In which form can a processing agreement be concluded, and is it mandatory that a data controller has a processing agreement with the data sub-processor?

The court stated that it is irrelevant that the processing agreement between the data controller and the data processor was not signed. As it results from the GDPR (Art. 28), written form, including an electronic form, is sufficient. This means that the signatures are not mandatory. Also, the fact that the data controller and the data sub-processor had not concluded a processing agreement is irrelevant. It was enough that the agreement between the data controller and the data processor contained a clause which obliged the processor to impose at least the same data protection obligations on data sub-processors. This, again, is in accordance with the GDPR (Art. 28).

Does being a data controller automatically mean having access to the data?

The plaintiff claimed that it had the right to damages because his data had been made accessible to the US-based company, a founder of a Belgian subsidiary, as a joint controller. The court stated that the US-based company could have acted as a joint controller (i.e. decided on the purpose and means of processing) without accessing the data and being itself involved in the processing.

Does data leak automatically entitle data subjects to damages?

The plaintiff’s request for damages was based on the fact that his personal data had been accessible to third parties. However, the court said that the damage must have been caused by an infringement of GDPR, that the causality between the infringement and the damage must have been established, and that a legal interest of the data subject must have been adversely changed in order for him to be entitled to damages. The court could not determine that the publication of the data represents a violation of GDPR, since it was not established that the publication was made unlawfully. The plaintiff must prove the violation and provide proof, which he failed to do.

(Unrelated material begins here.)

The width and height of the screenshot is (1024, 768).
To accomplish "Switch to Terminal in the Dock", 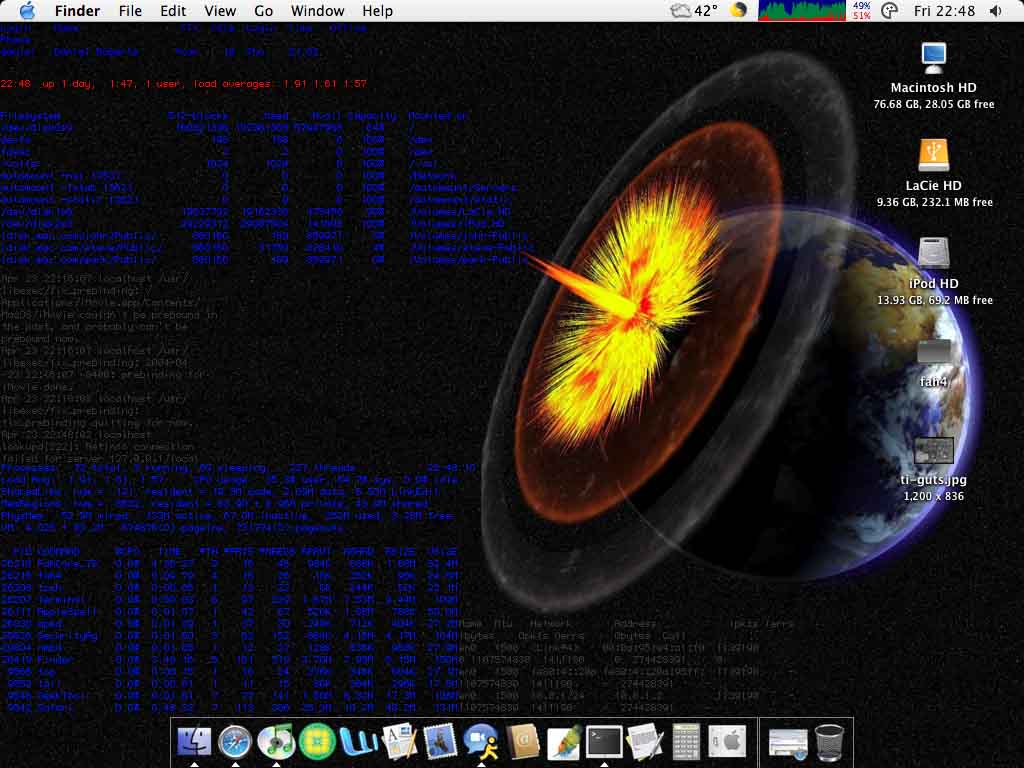I will pyautogui.click(x=604, y=741).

Moreover, the court took a stance against broad interpretation of the concept of damage under Art. 82 GDPR, according to which unlawful processing automatically gives rise to damages. The act of infringement must lead to violation of a specific personality right of the data subject. The court established that, even though the plaintiff’s data was leaked, there was no evidence that he actually suffered damage.


Data leakage does not automatically represent a breach of GDPR on the part of the data controller. A data subject who claims damages must prove that GDPR was infringed, that he or she suffered the damages, and that there is a causality between the infringement and the damage. Even if the controller is responsible for an infringement, the data subject does not necessarily suffer any damage and in that case compensation claim cannot succeed. That, at least, is the position taken by the German court in the case reviewed here. However, the question of what amounts to compensatable damage under GDPR Art. 82 does not yet have a uniform response, as some supervisory authorities and courts – relying on the wording of GDPR recital 85 – embrace the position that data subjects’ perceived loss of control of their data justifies compensation in case of an infringement of the GDPR.

[Note: Serbian Data Protection Act and the current draft of Montenegrin Data Protection Act mirror the provisions of GDPR. The decisions of supervisory authorities and courts in EU member states may therefore serve as an instructive guidance for compliance with local regulations.]